Mihail Sorbul (pen name of Mihail Smolsky; October 16 (or 19), 1885 - December 20, 1966) was a Romanian playwright and novelist.

Born in Botoșani, his parents were Anton Smolsky, a Polish uhlan lieutenant, later a shareholder in a petroleum company, and his wife Maria (née Moscovici). He attended high school in Iași, Ploiești, and Bucharest, graduating in 1905. From 1905 to 1906, he briefly took courses at the law faculty of the University of Bucharest, followed by Constantin Nottara's class at the Dramatic Arts Conservatory from 1906 to 1907. His debut was the 1906 play Eroii noștri, published under is real name; the tragicomedy deals with the corrupted turn of the century youth. Also under his birth name, Convorbiri Critice published the plays Vânt de primăvară (1908), Poveste banală (later Poveste studențească), Înviere and Două credințe (all 1909). Between 1910 and 1911, he published Scena magazine with Liviu Rebreanu. In 1913, he was literary secretary of Marioara Voiculescu's acting company. His dramatic sketch Săracul popă!, his tragicomedy Praznicul calicilor (both published in Convorbiri Critice in 1909, under the pen name Sorbul suggested by magazine chief Mihail Dragomirescu) and his 1914 drama Letopiseți introduced a prosaic-realist, anti-romantic vision into the Romanian historical drama.
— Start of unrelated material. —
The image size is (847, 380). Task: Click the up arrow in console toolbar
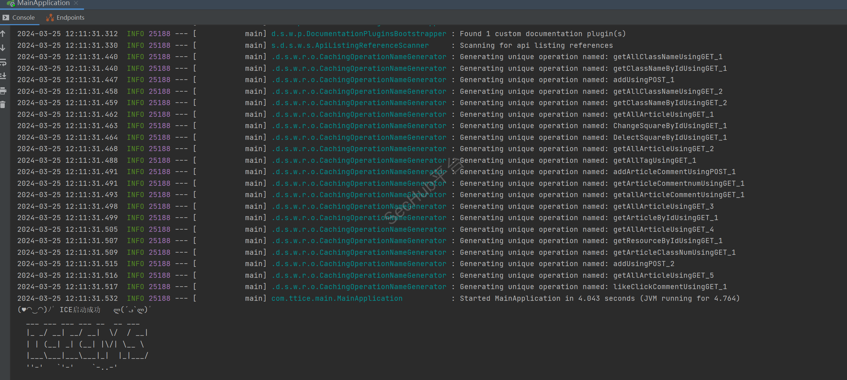pos(3,34)
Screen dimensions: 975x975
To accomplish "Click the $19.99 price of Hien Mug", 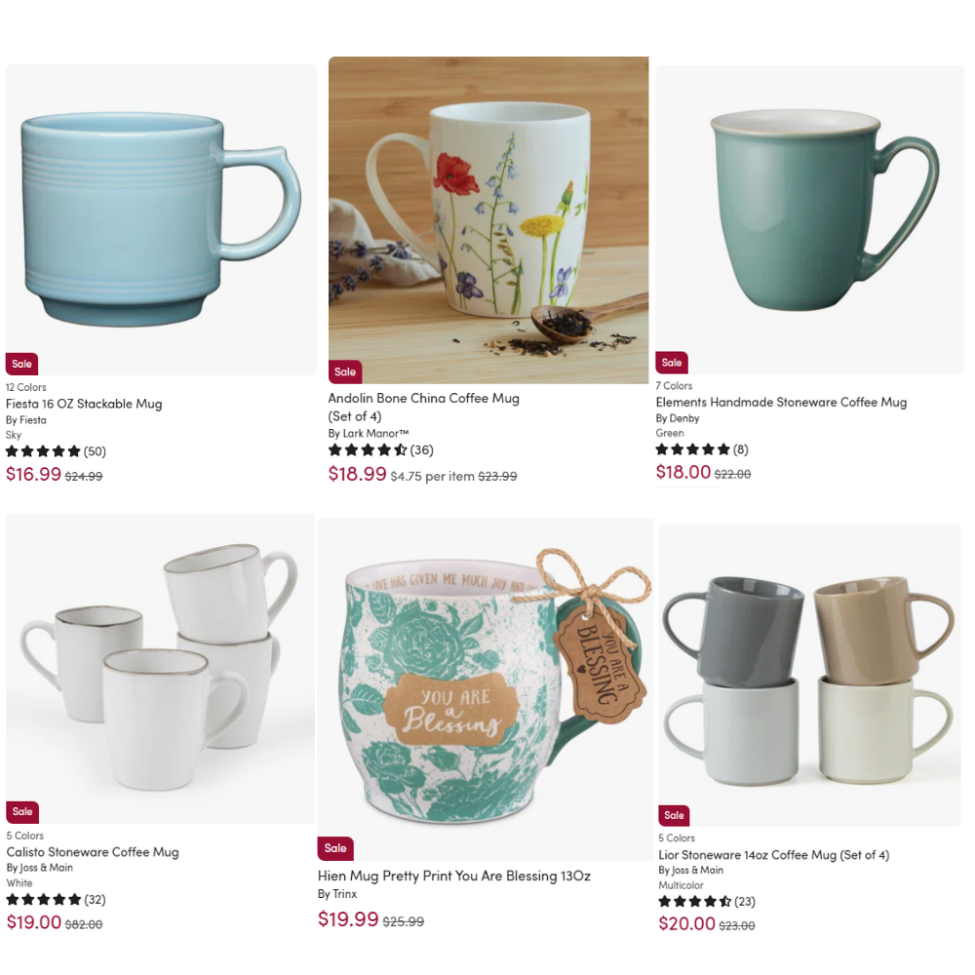I will click(x=348, y=919).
The tragicomedy called Amoruri anormale in its first version (1908–1909) premiered in 1916 as Patima roșie, with Elvira Popescu in the role of Tofana. Teatrul Mic performed the play in its Paris tour of 1923, and the local press compared its heroine to Phèdre. Sorbul's tragicomedy Dezertorul (1917) and his drama Răzbunarea, a sequel to Patima roșie, were staged at Iași. He headed Săgetătorul magazine from 1921 to 1922. In 1923, he was a founding member of the Society of Romanian Dramatic Authors, serving as its president from 1927. In 1931, he was chairman of the Cluj National Theatre. The 1933 novel O iubești?, endowed with an atmosphere of magical realism, features a protagonist without special abilities who, fascinated by a friend's creative talent, assumes his identity. Mângâierile panterei (1934) is an epic novelization of the 1921 drama Prăpastia, in which the heroine is haunted by a past crime. Adevărul și numai adevărul (1936) is a detective novel, while Glasul nevesti-mi (1938) is a collection of humorous sketches. He won the national prize for theatre in 1937. In January 1939, Sorbul joined King Carol II's National Renaissance Front, as part of a mass recruitment among Romanian Writers' Society members. Sorbul died in Bucharest.

A street and a park in Mioveni bear his name.